Ghost London
- Company type: Private
- Industry: Clothing
- Founded: 1984
- Founder: Tanya Sarne and Katharine Hamnett
- Headquarters: London, NW8 United Kingdom
- Products: Ready to wear Collection, Occasionwear, Bridal Collection and Bridesmaids dresses, Homeware, Beachwear, Essentials
- Owner: Touker Suleyman
- Website: www.ghost.co.uk

= Ghost (fashion brand) =

London fashion label

Ghost is a London fashion label founded in 1984 by Tanya Sarne. It is known for classic vintage clothing-influenced viscose crêpe, satin and georgette designs, which are modified slightly each season to keep them up to date, but do not follow trends. The Design Museum in London described the introduction of the Ghost dress as "one of those quiet revolutions" where the significance of an event in fashion history goes almost unnoticed at first.

==History==
The Ghost label was founded by Tanya Sarne and the designer Katharine Hamnett. They called the label "Ghost" after Sarne's business methodology, which was to employ a team of in-house designers who would create, or "ghostwrite" the collections that would be linked to her name, under her supervision. Among the designers who worked for Ghost were Andrea Sargeant who created the original look, Nicholas Knightly (who had worked with Stirling Cooper and later went on to design for Mulberry and Louis Vuitton), Suzanne Deeken, who went on to design for Marc Jacobs, and Amy Roberts (a former Galliano assistant) who introduced knitwear in 2001. In the early 1990s, Ossie Clark, renowned for his fabric cutting skills, helped out at Ghost.

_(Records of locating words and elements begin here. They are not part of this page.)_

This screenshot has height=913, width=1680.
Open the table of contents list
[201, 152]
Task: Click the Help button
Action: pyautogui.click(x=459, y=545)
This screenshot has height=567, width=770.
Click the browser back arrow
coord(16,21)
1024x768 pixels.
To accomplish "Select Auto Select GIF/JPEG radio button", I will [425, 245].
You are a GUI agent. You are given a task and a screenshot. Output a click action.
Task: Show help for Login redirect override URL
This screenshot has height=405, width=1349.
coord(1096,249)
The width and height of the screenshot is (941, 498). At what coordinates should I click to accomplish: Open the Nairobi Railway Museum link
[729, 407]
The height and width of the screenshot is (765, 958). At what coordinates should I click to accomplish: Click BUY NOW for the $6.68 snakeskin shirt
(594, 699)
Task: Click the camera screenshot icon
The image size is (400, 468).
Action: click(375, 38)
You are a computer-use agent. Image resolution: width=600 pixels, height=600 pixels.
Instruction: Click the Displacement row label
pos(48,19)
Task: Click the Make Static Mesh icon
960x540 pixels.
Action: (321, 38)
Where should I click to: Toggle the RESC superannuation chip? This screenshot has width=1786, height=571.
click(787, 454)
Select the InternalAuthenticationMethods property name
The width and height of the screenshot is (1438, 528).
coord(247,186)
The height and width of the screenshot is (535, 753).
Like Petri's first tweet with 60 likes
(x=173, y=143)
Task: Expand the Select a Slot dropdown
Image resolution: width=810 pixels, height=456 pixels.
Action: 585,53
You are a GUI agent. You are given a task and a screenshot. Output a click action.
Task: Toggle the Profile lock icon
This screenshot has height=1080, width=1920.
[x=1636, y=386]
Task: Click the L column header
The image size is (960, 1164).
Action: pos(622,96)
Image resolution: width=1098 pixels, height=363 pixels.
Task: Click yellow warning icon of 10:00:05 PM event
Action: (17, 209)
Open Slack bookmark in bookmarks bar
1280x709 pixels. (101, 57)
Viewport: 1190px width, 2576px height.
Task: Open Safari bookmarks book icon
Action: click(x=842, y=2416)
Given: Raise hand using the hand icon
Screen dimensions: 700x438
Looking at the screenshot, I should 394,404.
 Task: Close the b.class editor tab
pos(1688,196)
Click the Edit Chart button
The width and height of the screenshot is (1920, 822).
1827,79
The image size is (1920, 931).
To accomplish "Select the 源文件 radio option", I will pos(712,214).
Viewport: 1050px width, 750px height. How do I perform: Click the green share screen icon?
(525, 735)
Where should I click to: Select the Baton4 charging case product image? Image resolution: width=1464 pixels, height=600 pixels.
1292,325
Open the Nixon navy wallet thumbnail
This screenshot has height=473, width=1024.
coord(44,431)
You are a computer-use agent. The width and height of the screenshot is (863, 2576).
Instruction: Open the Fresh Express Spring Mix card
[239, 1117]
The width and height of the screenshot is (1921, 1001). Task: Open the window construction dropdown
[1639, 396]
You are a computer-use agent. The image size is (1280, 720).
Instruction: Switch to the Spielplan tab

Ghost became known for its strongly vintage-influenced designs, often distinctively using rayon (viscose) fabrics, which if shrunk and dyed, developed a crinkled texture similar to vintage crepe. Not only could the fabrics be made in various weights and sizes, the clinging garments made from them were easy to wear, easy to care for, and could be worn by women of all ages and shapes. By 2006 Ghost was a globally recognised brand name.

In 1996, the department store Liberty gave Ghost more floor space than any other designer due to the popularity and saleability of the clothes. The clothes were also praised by industry insiders such as Nicola Jeal from Elle, who described them as products akin to Levi's jeans or Gap, and Grace Coddington, who described them as "clothes that women like to wear."

Ghost clothing was designed as a range of versatile and interchangeable separates which could be worn from one year to the next without looking out of date. Although seemingly delicate, Ghost clothes were hard wearing enough to survive being screwed up in a rucksack without needing ironing, which made them very attractive to tourists and travellers.

In May 2006, following the sale in December 2005 of controlling interest to Kevin Stanford and the Icelandic investment group Arev, Sarne resigned from the company. The Independent suggested that Sarne's unorthodox behaviour and approaches did not work well with Stanford and Arev's business ethos.

Two years after its founder resigned, Ghost went into administration in 2008 as a result of the Icelandic banking crisis. In late 2008 it was bought out by Touker Suleyman of Hawes & Curtis.